Ritchie was a freelance photographer for the Sydney Morning Herald, The Age, Time and Who Magazine amongst others. She has worked as a designer/illustrator and photographer on assignments including projects for the Darwin Legal Service and Territory Health Services. She was inaugural co-director of Green Ant Research Arts and Publishing with Chips Mackinolty in 1991 and was the photographer and designer for three publications published by the Human Rights and Equal Opportunity Commission including the 1997 Royal Commission into the Separation of Aboriginal and Torres Strait Islander Children from their Families.
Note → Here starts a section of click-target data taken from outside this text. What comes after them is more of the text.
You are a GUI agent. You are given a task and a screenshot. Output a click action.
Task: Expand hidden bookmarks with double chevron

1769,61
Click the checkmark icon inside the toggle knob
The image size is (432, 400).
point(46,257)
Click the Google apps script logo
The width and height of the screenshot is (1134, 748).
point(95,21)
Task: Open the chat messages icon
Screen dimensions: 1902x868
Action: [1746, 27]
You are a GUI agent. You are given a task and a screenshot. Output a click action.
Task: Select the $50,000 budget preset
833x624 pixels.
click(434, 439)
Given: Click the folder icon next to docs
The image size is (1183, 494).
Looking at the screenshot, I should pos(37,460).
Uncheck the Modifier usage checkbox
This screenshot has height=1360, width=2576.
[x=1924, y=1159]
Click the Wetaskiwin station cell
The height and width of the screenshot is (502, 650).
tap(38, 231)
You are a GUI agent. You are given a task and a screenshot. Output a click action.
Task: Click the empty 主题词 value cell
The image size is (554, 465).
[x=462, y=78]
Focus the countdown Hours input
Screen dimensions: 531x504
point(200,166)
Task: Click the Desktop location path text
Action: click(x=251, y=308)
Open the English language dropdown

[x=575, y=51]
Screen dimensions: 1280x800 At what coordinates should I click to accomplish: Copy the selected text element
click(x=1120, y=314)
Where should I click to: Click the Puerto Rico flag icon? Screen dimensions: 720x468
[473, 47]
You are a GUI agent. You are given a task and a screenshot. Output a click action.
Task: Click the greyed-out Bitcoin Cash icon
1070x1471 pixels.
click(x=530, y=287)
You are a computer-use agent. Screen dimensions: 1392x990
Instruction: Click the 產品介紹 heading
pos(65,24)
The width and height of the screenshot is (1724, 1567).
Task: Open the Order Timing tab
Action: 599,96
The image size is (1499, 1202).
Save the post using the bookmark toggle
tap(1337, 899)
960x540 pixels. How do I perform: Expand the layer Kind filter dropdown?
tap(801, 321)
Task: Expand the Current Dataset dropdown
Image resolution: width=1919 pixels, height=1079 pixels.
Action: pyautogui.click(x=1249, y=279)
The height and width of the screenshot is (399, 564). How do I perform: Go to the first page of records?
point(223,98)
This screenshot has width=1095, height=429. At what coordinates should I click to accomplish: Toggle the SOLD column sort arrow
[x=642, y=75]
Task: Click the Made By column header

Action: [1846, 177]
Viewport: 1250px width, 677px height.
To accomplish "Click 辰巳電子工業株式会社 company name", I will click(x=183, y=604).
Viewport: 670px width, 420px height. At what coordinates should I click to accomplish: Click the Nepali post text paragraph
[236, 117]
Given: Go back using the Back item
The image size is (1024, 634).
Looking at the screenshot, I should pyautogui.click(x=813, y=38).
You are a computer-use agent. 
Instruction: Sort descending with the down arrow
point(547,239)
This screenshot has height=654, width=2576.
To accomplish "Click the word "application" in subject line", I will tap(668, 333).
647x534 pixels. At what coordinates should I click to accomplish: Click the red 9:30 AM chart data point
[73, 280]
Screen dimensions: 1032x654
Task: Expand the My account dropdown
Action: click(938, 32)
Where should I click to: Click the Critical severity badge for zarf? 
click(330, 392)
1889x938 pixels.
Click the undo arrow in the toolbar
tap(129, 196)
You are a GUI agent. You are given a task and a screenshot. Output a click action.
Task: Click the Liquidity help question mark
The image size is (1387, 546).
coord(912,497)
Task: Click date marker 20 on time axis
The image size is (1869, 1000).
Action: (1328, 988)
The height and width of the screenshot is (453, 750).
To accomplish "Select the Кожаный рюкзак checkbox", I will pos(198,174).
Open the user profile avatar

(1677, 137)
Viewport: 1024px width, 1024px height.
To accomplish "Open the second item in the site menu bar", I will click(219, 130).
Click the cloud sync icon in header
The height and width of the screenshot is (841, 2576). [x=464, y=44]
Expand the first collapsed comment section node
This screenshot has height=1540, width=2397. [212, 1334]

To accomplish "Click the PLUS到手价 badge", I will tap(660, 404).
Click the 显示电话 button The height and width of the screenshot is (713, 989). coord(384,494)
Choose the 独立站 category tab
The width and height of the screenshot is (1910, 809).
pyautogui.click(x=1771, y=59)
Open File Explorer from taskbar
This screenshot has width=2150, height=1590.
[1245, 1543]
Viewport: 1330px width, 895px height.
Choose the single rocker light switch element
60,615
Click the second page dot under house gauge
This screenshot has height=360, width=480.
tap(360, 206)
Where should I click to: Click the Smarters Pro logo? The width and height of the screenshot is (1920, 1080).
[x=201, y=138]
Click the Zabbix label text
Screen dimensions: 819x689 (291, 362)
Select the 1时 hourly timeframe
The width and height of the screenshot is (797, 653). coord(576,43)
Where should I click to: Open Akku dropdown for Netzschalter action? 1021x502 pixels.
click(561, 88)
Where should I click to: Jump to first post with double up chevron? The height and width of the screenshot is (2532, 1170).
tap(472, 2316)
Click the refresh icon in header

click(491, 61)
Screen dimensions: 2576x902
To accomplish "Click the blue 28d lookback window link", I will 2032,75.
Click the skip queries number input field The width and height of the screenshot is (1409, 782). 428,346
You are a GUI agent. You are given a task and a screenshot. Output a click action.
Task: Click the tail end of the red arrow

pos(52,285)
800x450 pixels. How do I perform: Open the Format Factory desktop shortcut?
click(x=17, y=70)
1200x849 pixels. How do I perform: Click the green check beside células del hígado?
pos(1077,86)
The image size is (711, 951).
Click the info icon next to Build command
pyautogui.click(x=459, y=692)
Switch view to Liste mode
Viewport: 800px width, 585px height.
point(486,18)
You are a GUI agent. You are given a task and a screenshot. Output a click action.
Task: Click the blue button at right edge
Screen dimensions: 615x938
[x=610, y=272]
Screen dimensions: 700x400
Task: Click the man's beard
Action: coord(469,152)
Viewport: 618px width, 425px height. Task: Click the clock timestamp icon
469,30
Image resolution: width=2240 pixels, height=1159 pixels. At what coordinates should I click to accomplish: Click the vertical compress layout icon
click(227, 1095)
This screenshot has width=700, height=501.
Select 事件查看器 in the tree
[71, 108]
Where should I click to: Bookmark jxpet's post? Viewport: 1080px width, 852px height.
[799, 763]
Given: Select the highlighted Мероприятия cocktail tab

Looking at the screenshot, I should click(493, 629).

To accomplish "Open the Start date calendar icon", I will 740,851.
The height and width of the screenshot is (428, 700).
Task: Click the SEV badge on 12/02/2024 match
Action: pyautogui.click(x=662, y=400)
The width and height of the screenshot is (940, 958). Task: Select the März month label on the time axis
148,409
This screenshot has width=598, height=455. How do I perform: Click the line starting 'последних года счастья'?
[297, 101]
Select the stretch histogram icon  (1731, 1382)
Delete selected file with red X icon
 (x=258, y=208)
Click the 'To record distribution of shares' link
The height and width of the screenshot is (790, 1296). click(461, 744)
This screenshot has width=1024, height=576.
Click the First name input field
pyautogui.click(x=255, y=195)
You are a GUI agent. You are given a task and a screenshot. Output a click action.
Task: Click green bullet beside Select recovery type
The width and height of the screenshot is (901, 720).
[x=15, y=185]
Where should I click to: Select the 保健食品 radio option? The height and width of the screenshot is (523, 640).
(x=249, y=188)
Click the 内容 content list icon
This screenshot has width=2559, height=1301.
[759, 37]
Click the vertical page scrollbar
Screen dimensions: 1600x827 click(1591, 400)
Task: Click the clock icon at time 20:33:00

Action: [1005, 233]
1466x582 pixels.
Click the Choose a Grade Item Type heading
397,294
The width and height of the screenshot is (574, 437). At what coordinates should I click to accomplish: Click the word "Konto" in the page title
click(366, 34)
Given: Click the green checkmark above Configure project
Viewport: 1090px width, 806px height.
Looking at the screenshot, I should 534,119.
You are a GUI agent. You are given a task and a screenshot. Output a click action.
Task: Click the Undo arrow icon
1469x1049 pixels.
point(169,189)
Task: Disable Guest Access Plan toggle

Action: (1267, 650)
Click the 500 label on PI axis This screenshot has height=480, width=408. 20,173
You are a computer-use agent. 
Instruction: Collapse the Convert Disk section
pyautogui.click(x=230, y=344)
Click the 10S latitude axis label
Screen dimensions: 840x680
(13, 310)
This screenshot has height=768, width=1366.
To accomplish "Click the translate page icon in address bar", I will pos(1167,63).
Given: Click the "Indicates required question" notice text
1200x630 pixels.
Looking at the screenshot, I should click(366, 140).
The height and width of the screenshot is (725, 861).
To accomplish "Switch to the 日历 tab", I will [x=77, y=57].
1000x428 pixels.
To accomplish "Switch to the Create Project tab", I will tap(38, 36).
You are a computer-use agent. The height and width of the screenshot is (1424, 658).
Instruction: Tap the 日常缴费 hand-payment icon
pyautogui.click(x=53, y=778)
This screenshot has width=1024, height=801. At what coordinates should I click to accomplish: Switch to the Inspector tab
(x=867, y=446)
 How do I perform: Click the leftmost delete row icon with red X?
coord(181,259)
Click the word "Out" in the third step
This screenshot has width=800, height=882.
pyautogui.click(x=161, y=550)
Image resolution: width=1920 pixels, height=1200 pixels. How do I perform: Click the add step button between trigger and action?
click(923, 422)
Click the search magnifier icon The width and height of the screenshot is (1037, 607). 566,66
She lectured in Graphic Design at the Northern Territory University between 2000 and 2002.

Ritchie won the Fremantle Print Award in 2000 for a collaborative work with Chips Mackinolty. In 2007 she was awarded an Australia Council for the Arts, Australian Artist in Residency at the 18th Street Arts Centre in Los Angeles where she spent three months making work in response to the plight of people on Skid Row.

An exhibition with Chips Mackinolty was held at the Charles Darwin University Gallery in 2010 and in 2019 a major survey exhibition of her work, ‘Therese Ritchie: burning hearts’, opened at the Museum and Art Gallery of the Northern Territory. In 2012 she was invited to participate in the exhibition ‘Contemporary Australia: Women’ at the Queensland Art Gallery and Gallery of Modern Art and other group exhibitions include the Australian Centre for Photography, Sydney; Perth Institute of Contemporary Art; Fremantle Arts Centre; Lismore Regional Art Gallery; Flinders University Art Museum and Mosman Art Gallery amongst others. She was invited to exhibit in France and Indonesia. Her work is held in several major collections in Australia.